Need to tune ElasticSearch Cluster Performance.
Project detail
ELASTIC SEARCH INTEGRATION
IN SHORT
We expanded our big data pipeline with a hot storage layer buillt in top of ElasticSearch. We aimed to query data and have fast, very fast response time, and make fast analytical decisions but we have a bad performance. Data Indexing is very slow and Data query have long response time. We need an ELK expert who can help us fix that.
DATA AND FORMAT
Our Data (mainly text), currently stored in parquet format (in S3) and raw (TXT, CSV, XLSX etc.) format is around 10 TB and will grow exponentially.
CURRENT ARCHITECTURE
In our current architecture, we have
• A Spark cluster of 10 nodes (16 CPU, 64 GB RAM, 256GB Disk) to process raw files
• A s3 storage to store processed data in parquet format
• A PostgreSQL Database to store sessions, history and some meta-data.
• A web app built with Play framework (Scala) from which all requests (Spark jobs included) are triggered.
• (Non Optimized) Elastic search cluster of 5 nodes (16 CPU, 64 GB RAM, 700GB Disk). Indexation of ~170GB of data (~900 millions of rows) takes 5 hours.
OUR APPROACH AND PROBLEMS
1. After data transfrmation, we save resuting data in S3 (in parquet format).
2. Then we read these parquet files with spark in a dataframe.
3. Then we save this dataframe to ElasticSearch index (we tried many sharding and replication configuration mix without gaining in perfrmance)
4. We query/search data from ES and feed Kibana/Graphana or display it in any required format by business needs.
While the first two steps are relatively fast (~1hour for 1billion rows), the third step takes around 5 hours for a 170GB file.
And Data query has awful response time
OUR REQUIREMENTS
• Set up a very cost-effective and efficient ELK(ElasticSearch-Logstash,-Kibana) cluster (or Optimize our existing one)

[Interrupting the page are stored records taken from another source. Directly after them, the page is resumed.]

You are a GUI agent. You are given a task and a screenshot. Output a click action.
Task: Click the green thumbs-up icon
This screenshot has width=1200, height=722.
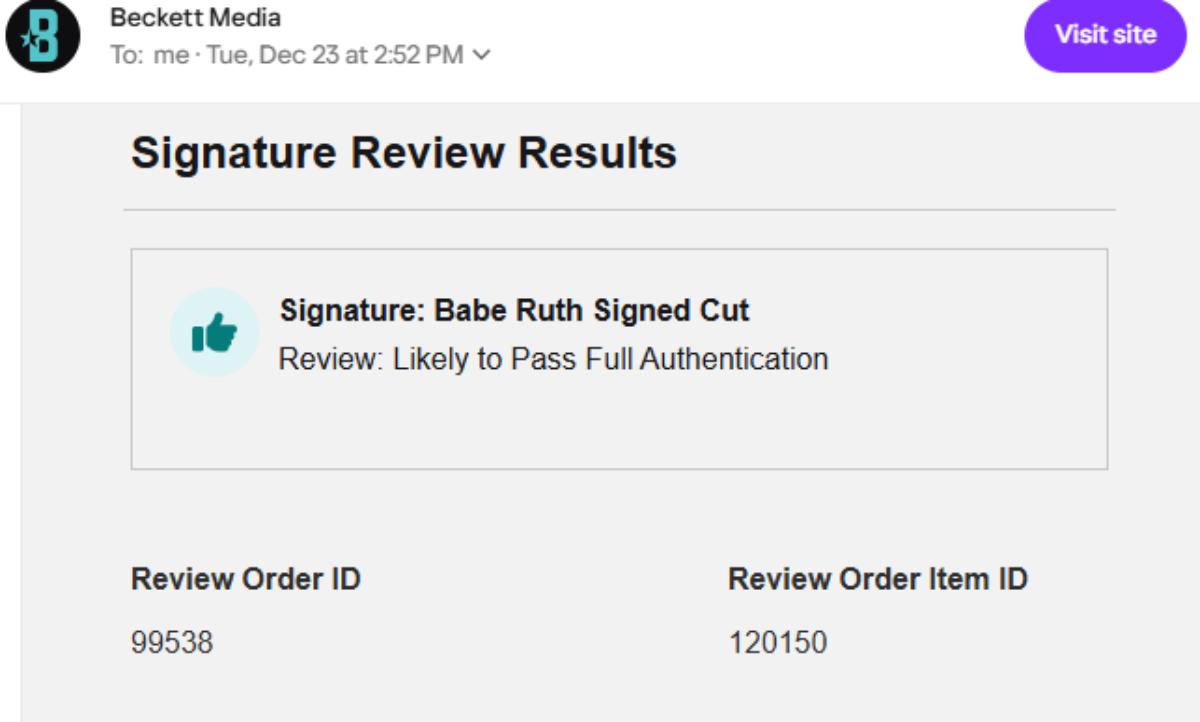(x=214, y=333)
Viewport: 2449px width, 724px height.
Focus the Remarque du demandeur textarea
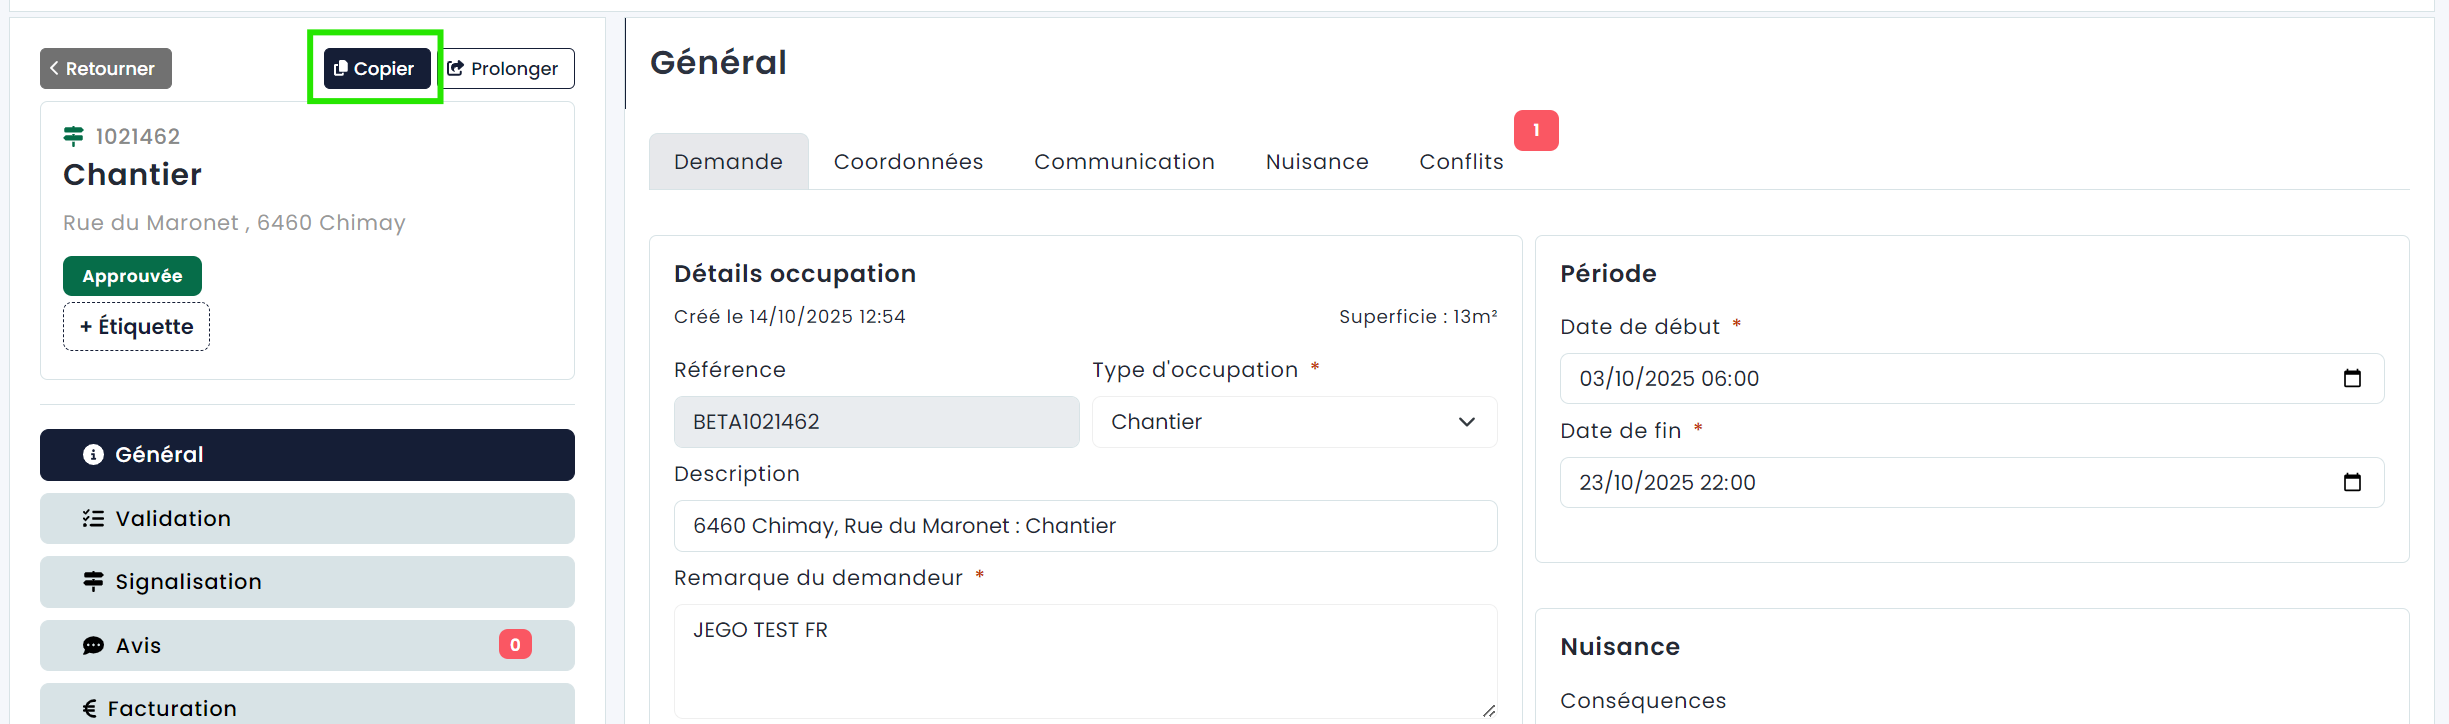tap(1085, 660)
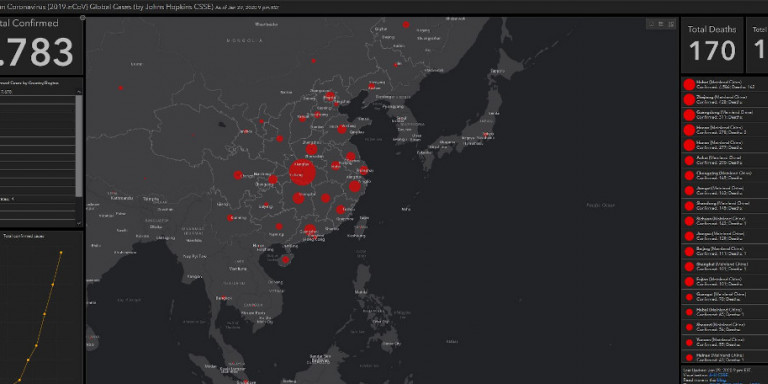Select the red case marker over Japan
768x384 pixels.
pyautogui.click(x=485, y=134)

• Provide (Code) an indexer that can process migration of existing data from s3 to Elastic Search
• Fast Indexing of documents Elastic Search
• Very Fast Queries and data retrieval. This is very important for our business needs. 1-3 seconds is acceptable response time
• Improve Spark Cluster Communication with ES cluster. Any bottleneck in communication between Spark and ES Cluster should be detect and fixed
PROFILE NEEDED
You need to:
• Have a strong experience with Elastic Search (ELK) in Big Data processing environment .

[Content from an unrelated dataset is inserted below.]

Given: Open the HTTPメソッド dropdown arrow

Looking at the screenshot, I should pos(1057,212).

• Be comfortable with play framework (a least scala)
• Have good experience working with Spark
IMPORTANT CONSIDERATIONS.
• Data is about 10 TB and is quickly growing.
• Spark jobs are triggered from a web App built with play framework (SCALA)
• Need the project to be done in a reasonably short time (no more that one week).
• You need to connect to our Internal network in order to work. You will need to have a very good internet bandwidth and TeamViewer Application installed.